▸ Goal of the exercise
Could you write out exactly, and only, the lines from the one containing "Task: Click the resize grip of Comment box" through the last line of the data, leaving out all pictures?

(Dataset records)
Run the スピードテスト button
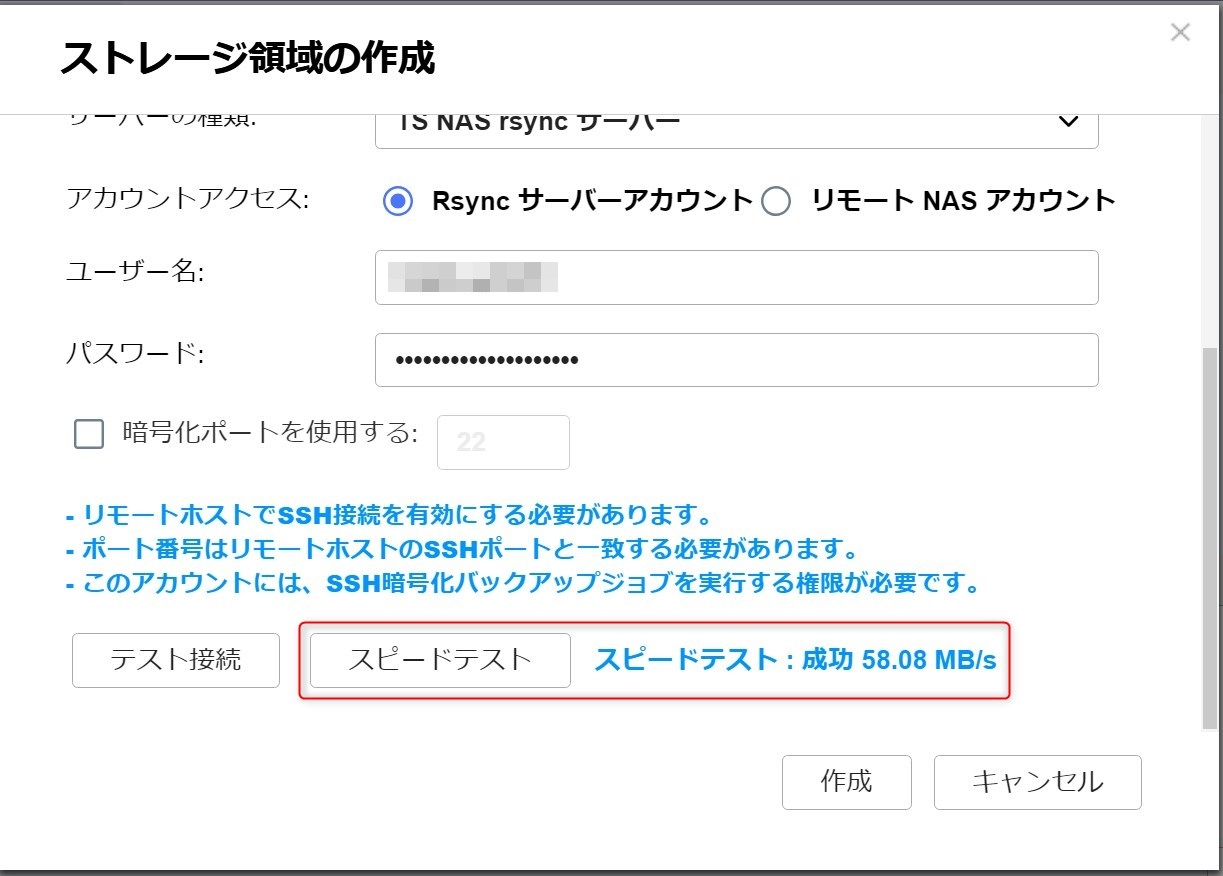The height and width of the screenshot is (876, 1223). 440,660

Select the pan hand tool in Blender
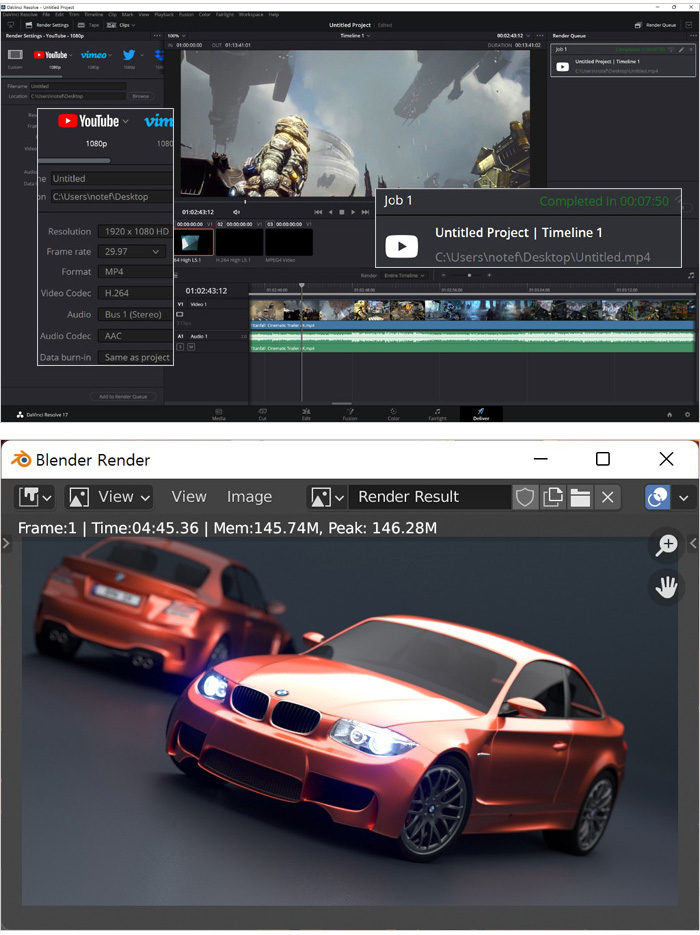(x=666, y=587)
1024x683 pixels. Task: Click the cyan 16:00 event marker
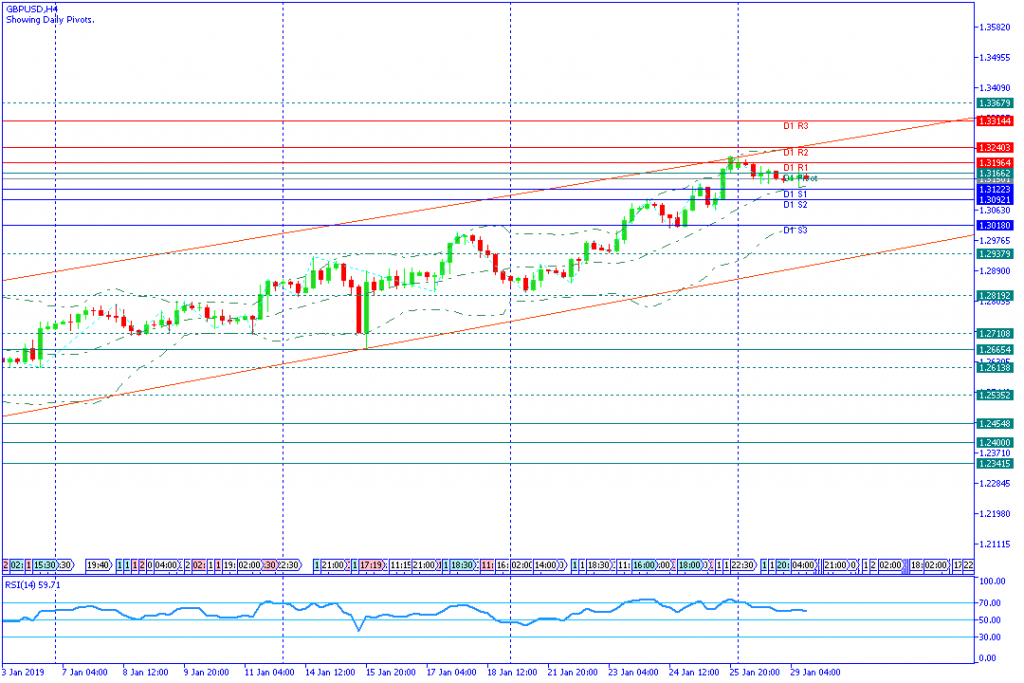tap(644, 565)
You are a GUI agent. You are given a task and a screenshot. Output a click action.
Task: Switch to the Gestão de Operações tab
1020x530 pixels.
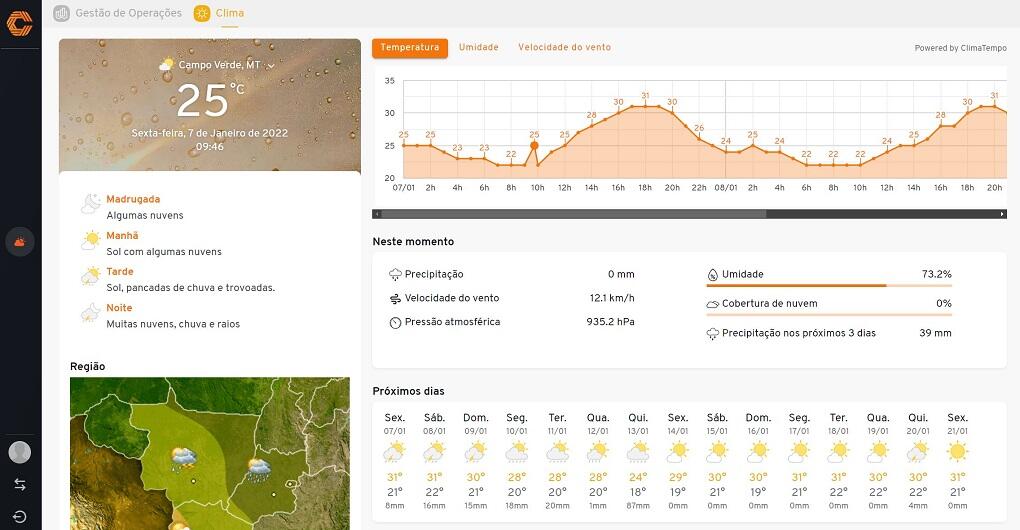[118, 13]
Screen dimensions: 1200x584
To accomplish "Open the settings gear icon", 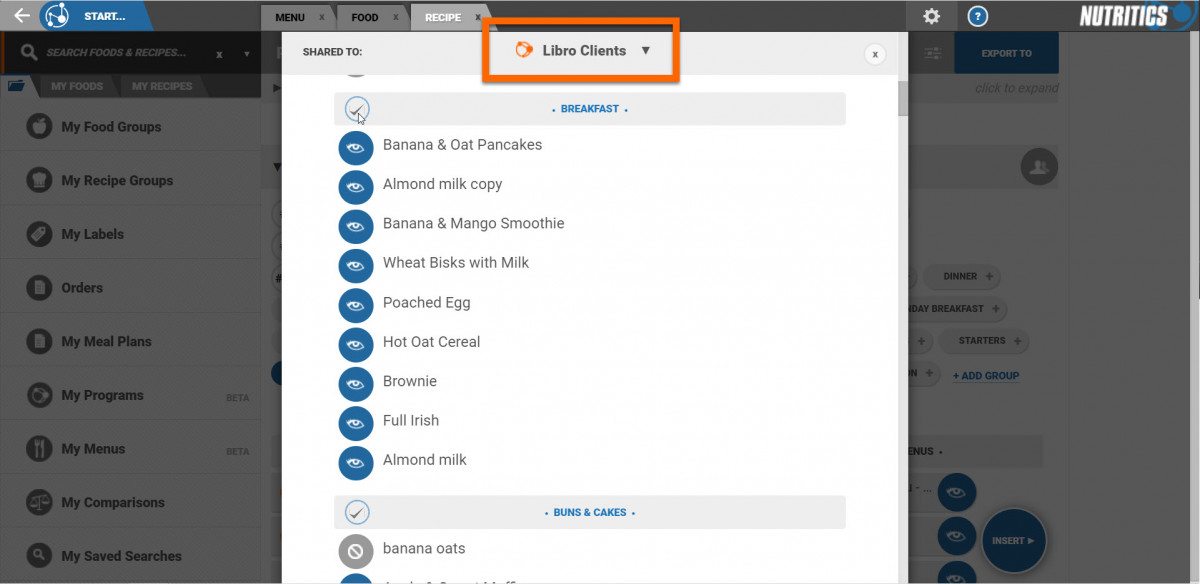I will click(x=931, y=16).
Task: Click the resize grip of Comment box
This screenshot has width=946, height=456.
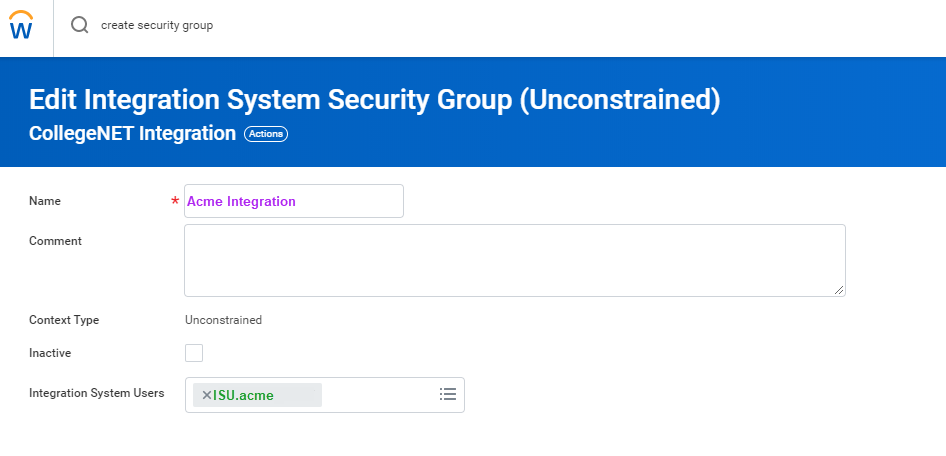Action: pos(839,289)
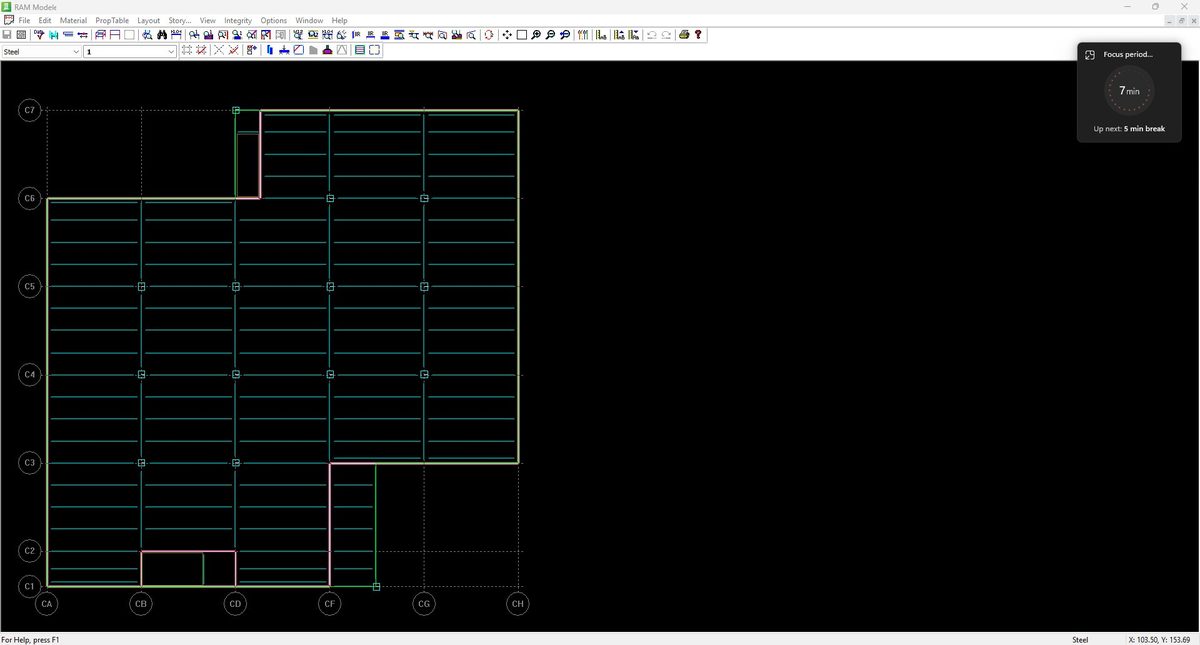Open the PropTable menu
Viewport: 1200px width, 645px height.
(110, 19)
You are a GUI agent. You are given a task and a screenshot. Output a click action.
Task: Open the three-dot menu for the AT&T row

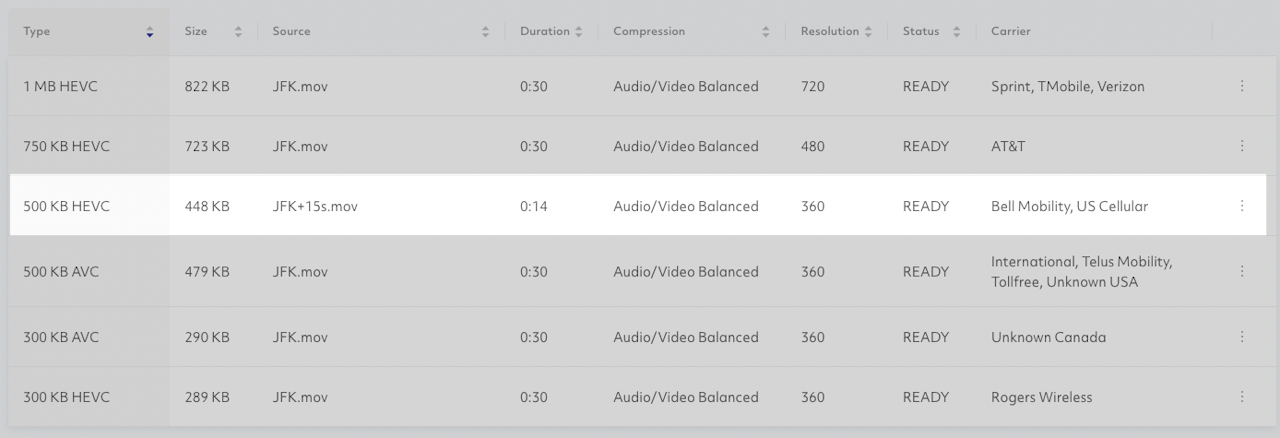1242,146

▸ The completed task
Task: Click the resize grip of Comment box
This screenshot has width=946, height=456.
Action: pos(839,289)
Open the PropTable menu
Viewport: 1200px width, 645px height.
(110, 19)
You are a GUI agent. You are given a task and a screenshot. Output a click action.
Task: Open the three-dot menu for the AT&T row

1242,146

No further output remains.